Andrei
Zhdanov was born in Mariupol, Ukraine, on 14th February, 1896. He
joined the Bolsheviks in 1915 and as a close associate of Joseph
Stalin he made steady progress in the Communist
Party hierarchy.
Zhdanov
helped develop Stalin's cultural policy and was behind the establishment
of the Union of Soviet Writers and the
doctrine of Socialist Realism.
After the
assassination of Sergy Kirov in 1934 Joseph
Stalin appointed Zhdanov as governor of Leningrad. In this post
he played an important role in the Great Purge
that took place in the Communist Party between
1934 and 1941.
As party
boss of Leningrad he helped defend the city in the Second
World War. After the war Zhdanov organized Cominform
(Communist Information Bureau) and was instrumental in formulating
an aggressive, anti-Western foreign policy.
Zhdanov
also led the post-war purge of non-conformist artists and intellectuals
in the Soviet Union. He demanded that Soviet writers adhere to the
principle of Partiynost (party spirit). That is, that they follow
closely the views laid down for them by the Communist
Party. This also became known as Zhdanovism.
Zhdanov
also banned progressive journals such as Zvezda
and Leningrad and expelled people
such as Mikhail Zoshchenko from the
Union of Soviet Writers. Andrei Zhdanov
died
on 31st August, 1948.
(1)
Nikita Khrushchev
was critical of Stalin's cultural policies implemented by Andrei Zhdanov.
I think
Stalin's cultural policies, especially the cultural policies imposed
on Leningrad through Zhdanov, were cruel and senseless. You can't
regulate the development of literature, art, and culture with a stick,
or by barking orders. You can't lay down a furrow and then harness
all your artists to make sure they don't deviate from the straight
and narrow. If you try to control your artists too tightly, there
will be no clashing of opinions, consequently no criticism, and consequently
no truth. There will be just a gloomy stereotype, boring and useless.

__Exercise instructions__
1. Write out the part of the Andrei Zhdanov text from "Nikita Khrushchev" to "boring and useless.".
2. List every person other than Andrei Zhdanov who is named in the Andrei Zhdanov text.
3. Answer these questions from the Andrei Zhdanov text:
(a) Where was Zhdanov born?
(b) To what post did Stalin appoint Zhdanov after the assassination of Sergy Kirov?
(c) On what date did Zhdanov die?

__Stored data__
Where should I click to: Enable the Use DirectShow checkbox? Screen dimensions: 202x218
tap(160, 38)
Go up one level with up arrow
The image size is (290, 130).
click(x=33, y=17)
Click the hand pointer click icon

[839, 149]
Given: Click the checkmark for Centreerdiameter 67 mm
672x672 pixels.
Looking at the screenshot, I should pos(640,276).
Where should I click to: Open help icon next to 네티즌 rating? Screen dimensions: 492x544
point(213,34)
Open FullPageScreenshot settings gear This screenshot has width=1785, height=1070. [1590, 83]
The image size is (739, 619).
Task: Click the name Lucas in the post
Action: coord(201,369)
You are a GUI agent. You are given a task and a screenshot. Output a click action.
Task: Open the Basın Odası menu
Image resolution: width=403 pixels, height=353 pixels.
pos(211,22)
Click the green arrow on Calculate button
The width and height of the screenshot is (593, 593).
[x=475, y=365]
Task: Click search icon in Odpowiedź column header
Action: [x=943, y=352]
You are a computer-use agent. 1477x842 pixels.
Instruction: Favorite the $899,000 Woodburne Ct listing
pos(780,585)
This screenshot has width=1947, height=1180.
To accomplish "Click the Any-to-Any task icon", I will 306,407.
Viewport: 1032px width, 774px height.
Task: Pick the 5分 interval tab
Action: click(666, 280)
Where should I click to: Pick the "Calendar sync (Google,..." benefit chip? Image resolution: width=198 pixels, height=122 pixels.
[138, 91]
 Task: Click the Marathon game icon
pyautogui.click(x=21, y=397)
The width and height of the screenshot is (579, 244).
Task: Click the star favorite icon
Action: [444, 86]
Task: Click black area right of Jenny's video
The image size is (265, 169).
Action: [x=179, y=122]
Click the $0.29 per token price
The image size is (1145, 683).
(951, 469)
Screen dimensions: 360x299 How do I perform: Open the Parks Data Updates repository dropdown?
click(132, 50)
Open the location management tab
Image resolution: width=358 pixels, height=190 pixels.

__Results for the exercise__
1.
Nikita Khrushchev
was critical of Stalin's cultural policies implemented by Andrei Zhdanov.
I think
Stalin's cultural policies, especially the cultural policies imposed
on Leningrad through Zhdanov, were cruel and senseless. You can't
regulate the development of literature, art, and culture with a stick,
or by barking orders. You can't lay down a furrow and then harness
all your artists to make sure they don't deviate from the straight
and narrow. If you try to control your artists too tightly, there
will be no clashing of opinions, consequently no criticism, and consequently
no truth. There will be just a gloomy stereotype, boring and useless.

2.
Joseph Stalin
Sergy Kirov
Mikhail Zoshchenko
Nikita Khrushchev

3.
(a) Mariupol, Ukraine
(b) Governor of Leningrad
(c) 31st August, 1948